Lo que la ciudad puede hacer, dice la campaña, incluye:

 

  • requerir más apartamentos para personas de bajos ingresos en las urbanizaciones subvencionadas por la ciudad y dar subvenciones más grandes para apartamentos del tamaño apto para familias;
  • invertir más dinero en reparar, mejorar y mantener viviendas públicas, donde viven muchos neoyorquinos de bajos ingresos; 
  • promover el desarrollo sin fines de lucro;
  • subvencionar los alquileres de trabajadores de bajos salarios, sustituyendo el desaparecido programa Ventaja (Advantage);
  • no dar tratos preferenciales (“sweetheart deals”) a los constructores;
  • permitir la construcción de edificios más altos en baldíos en vecindarios de bajos ingresos como East New York y el Sur del Bronx; 
  • dar préstamos de bajos costos e incentivos fiscales para ayudar a los caseros a mantener sus propiedades, a cambio de mantener los alquileres bajos;
  • usar fondos federales de recuperación de desastres para construir viviendas “profundamente asequibles” para residentes de bajos ingresos en las áreas de la ciudad más azotadas por la supertormenta Sandy; y 
  • aumentar las multas para los malos caseros

 

Ya que de Blasio ha prometido 200,000 apartamentos asequibles, la campaña se encuentra en posición de tanto apoyarlo como presionar al nuevo alcalde. Eugene Woody de Voces de la Comunidad Escuchadas, quien vive en una de las urbanizaciones de vivienda pública donde Bloomberg había planeado una urbanización de lujo para llenar espacios vacíos, dijo que estaba “trabajando en solidaridad” con de Blasio y el presidente del Comité de Vivienda del Concejo Municipal Jumaane Williams; luego encabezó un coro de “No estamos jugando”.
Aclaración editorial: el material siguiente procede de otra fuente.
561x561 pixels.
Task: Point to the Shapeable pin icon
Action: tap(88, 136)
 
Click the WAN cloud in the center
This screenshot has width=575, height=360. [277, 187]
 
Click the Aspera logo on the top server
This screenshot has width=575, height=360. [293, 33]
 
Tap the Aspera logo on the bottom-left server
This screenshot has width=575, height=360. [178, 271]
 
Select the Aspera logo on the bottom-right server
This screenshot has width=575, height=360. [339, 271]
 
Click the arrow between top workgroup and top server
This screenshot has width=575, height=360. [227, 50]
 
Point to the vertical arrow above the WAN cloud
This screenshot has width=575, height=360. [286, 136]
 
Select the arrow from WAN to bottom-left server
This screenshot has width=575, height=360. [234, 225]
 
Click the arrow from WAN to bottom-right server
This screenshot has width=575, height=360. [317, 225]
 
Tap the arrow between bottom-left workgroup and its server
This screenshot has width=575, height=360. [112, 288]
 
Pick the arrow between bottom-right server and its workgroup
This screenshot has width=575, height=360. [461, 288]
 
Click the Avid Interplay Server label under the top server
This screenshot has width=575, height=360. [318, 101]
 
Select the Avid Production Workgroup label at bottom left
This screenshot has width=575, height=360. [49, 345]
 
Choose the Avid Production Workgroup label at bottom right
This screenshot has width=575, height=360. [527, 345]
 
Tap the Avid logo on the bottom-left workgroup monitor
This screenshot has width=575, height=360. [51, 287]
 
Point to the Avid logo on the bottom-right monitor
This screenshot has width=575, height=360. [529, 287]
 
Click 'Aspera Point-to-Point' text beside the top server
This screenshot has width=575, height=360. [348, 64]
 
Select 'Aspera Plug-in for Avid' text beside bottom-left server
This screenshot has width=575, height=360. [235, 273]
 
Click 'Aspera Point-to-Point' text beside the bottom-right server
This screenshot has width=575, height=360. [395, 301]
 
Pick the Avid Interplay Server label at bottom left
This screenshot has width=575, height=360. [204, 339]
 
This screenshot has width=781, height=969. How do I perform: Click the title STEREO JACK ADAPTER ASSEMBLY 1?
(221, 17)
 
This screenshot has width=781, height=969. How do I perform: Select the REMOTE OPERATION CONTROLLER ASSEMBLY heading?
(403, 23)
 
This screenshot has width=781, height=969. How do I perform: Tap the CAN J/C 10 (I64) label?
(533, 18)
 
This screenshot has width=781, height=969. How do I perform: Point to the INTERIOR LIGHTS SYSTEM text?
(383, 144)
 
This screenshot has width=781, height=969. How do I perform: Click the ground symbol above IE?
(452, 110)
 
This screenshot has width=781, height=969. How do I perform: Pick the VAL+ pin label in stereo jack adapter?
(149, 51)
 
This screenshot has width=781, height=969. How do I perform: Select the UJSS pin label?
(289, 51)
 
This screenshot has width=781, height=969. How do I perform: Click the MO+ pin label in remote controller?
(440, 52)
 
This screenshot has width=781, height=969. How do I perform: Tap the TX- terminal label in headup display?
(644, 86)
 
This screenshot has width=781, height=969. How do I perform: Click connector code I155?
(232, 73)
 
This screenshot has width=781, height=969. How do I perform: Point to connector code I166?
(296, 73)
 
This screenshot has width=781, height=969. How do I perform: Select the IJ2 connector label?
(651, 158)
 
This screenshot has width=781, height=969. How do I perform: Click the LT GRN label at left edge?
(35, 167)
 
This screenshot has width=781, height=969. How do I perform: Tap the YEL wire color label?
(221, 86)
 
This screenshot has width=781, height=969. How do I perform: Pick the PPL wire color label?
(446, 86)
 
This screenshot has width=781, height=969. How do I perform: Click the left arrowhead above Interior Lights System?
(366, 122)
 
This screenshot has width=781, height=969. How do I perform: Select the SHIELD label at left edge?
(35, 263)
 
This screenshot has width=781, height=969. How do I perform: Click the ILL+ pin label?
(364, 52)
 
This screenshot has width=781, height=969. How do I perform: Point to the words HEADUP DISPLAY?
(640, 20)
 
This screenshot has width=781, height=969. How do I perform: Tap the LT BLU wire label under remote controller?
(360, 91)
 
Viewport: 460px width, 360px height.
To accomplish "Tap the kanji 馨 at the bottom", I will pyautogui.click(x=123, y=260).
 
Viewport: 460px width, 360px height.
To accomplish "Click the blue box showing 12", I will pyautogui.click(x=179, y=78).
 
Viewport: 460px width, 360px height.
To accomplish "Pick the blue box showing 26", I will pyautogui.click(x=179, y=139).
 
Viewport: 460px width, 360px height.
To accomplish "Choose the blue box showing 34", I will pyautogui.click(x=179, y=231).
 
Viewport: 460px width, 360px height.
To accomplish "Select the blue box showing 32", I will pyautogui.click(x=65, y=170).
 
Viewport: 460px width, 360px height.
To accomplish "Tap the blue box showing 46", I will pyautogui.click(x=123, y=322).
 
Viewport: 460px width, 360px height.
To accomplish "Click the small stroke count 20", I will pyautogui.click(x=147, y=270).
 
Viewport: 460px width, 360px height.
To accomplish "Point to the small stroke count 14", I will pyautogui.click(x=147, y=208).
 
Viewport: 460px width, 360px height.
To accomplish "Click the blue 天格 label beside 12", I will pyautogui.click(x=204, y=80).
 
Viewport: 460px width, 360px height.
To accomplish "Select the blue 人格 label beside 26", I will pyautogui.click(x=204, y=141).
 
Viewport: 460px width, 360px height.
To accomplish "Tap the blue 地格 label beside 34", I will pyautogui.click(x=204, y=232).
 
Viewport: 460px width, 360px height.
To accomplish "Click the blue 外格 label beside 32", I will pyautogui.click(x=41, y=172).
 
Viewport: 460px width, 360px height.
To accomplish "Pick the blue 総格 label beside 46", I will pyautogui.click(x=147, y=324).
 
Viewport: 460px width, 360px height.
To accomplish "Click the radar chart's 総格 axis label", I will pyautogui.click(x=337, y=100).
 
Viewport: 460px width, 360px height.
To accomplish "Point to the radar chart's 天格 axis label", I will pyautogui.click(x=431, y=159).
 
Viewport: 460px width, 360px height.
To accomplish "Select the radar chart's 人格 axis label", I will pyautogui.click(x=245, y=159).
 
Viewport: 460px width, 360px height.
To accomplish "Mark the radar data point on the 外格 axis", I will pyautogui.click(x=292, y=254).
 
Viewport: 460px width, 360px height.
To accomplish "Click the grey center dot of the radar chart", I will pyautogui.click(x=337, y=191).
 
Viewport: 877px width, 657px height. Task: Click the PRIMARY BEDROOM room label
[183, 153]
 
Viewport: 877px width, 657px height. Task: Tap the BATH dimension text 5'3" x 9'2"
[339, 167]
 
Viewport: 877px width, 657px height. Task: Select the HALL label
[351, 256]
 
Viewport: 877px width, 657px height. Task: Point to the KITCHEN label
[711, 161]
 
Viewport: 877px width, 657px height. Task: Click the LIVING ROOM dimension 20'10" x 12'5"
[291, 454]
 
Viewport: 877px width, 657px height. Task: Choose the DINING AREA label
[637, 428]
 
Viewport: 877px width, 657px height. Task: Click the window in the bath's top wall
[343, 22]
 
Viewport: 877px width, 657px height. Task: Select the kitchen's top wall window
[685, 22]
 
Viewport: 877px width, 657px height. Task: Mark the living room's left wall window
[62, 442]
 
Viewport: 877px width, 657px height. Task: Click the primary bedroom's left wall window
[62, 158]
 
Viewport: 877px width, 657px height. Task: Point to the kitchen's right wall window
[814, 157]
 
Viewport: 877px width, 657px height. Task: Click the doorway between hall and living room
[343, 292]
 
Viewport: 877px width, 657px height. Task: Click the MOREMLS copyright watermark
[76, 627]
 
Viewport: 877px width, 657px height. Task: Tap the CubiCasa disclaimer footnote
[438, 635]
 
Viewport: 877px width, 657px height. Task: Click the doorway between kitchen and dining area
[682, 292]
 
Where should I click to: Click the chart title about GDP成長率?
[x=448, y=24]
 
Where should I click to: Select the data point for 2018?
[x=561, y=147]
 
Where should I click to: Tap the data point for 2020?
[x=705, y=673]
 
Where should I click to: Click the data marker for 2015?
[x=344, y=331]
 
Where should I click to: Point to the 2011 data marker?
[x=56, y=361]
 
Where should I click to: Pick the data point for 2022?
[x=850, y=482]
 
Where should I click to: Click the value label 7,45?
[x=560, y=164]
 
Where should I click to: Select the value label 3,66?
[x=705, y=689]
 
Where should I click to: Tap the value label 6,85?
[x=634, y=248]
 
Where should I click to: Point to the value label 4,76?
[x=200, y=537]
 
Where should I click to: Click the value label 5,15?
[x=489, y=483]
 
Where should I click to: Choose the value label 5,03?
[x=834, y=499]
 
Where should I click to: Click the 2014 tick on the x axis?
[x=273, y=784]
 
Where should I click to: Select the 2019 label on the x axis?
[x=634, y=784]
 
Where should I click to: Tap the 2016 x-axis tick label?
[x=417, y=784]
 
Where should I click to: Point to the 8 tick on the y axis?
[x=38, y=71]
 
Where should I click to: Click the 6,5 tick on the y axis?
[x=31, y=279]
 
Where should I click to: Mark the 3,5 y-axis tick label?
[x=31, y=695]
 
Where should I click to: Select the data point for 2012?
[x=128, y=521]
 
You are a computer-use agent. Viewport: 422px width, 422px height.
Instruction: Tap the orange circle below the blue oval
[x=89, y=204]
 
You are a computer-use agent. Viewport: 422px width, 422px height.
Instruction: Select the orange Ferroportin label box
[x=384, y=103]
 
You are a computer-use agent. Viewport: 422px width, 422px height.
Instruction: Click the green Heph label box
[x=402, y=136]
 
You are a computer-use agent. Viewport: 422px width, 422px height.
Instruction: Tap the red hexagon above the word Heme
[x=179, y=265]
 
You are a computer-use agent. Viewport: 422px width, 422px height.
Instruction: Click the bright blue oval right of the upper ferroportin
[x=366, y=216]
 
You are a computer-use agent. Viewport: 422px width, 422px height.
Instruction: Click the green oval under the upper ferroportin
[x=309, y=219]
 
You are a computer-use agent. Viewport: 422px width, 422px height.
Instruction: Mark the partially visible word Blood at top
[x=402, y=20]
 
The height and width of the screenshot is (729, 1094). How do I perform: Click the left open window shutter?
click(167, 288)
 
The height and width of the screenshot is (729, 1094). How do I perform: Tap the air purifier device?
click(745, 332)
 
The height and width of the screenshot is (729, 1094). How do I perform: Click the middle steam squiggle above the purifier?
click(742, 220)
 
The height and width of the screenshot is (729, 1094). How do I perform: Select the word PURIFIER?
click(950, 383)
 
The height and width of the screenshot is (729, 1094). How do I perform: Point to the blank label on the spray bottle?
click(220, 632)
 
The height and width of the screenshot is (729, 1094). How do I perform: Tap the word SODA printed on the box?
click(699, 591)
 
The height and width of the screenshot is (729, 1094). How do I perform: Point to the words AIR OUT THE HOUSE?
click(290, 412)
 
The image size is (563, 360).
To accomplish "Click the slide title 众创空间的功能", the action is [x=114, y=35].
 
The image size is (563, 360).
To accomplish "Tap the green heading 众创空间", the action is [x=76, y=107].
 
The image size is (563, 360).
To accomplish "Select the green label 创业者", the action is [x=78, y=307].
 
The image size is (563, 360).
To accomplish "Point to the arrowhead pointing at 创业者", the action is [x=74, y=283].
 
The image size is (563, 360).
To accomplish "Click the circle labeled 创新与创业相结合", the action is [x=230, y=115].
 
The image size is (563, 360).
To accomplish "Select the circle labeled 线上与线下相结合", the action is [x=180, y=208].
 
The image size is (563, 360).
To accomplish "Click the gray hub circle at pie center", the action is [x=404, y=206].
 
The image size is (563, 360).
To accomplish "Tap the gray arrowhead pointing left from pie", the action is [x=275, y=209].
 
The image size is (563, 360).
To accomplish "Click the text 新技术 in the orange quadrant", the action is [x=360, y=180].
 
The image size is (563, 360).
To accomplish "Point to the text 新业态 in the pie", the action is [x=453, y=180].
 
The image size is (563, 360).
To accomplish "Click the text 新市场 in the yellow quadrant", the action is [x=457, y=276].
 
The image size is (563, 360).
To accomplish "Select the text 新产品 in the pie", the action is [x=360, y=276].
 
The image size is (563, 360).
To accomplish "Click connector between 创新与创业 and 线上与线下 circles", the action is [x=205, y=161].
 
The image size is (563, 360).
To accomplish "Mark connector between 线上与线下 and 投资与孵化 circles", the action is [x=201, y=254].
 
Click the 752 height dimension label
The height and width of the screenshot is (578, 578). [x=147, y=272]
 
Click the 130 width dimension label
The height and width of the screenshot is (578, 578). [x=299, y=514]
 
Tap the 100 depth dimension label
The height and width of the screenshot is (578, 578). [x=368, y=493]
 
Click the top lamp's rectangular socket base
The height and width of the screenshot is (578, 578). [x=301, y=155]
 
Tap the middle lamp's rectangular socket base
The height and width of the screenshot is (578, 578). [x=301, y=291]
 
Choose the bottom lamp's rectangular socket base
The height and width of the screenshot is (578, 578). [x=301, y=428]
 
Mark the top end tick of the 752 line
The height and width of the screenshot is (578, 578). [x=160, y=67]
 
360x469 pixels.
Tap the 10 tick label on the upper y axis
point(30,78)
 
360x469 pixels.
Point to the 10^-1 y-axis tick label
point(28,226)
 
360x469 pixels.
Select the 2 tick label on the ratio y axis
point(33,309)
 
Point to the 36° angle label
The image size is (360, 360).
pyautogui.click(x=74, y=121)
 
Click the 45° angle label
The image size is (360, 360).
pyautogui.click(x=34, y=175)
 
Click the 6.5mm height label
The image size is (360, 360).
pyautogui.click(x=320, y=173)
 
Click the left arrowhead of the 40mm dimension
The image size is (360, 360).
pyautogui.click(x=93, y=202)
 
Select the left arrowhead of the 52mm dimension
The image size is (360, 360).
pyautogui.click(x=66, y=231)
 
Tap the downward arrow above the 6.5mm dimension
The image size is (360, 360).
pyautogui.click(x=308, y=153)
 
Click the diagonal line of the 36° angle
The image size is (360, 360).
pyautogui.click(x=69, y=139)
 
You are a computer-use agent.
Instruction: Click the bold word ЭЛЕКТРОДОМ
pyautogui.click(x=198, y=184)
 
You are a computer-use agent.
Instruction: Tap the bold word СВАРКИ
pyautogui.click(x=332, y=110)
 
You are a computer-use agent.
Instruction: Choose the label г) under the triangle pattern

“No estamos pidiendo, estamos exigiendo”, dijo Christopher Cortez de Hacer el Camino Nueva York después de la manifestación.

Con respecto a de Blasio, Marlene Nadle, presidenta de vivienda de los Demócratas Independientes de la Village (Village Independent Democrats), dijo, “A menos que haga otros cambios básicos, vamos a terminar con menos de lo que él construya”. Sin embargo, hay cosas que él y el Concejo Municipal pueden hacer, añadió.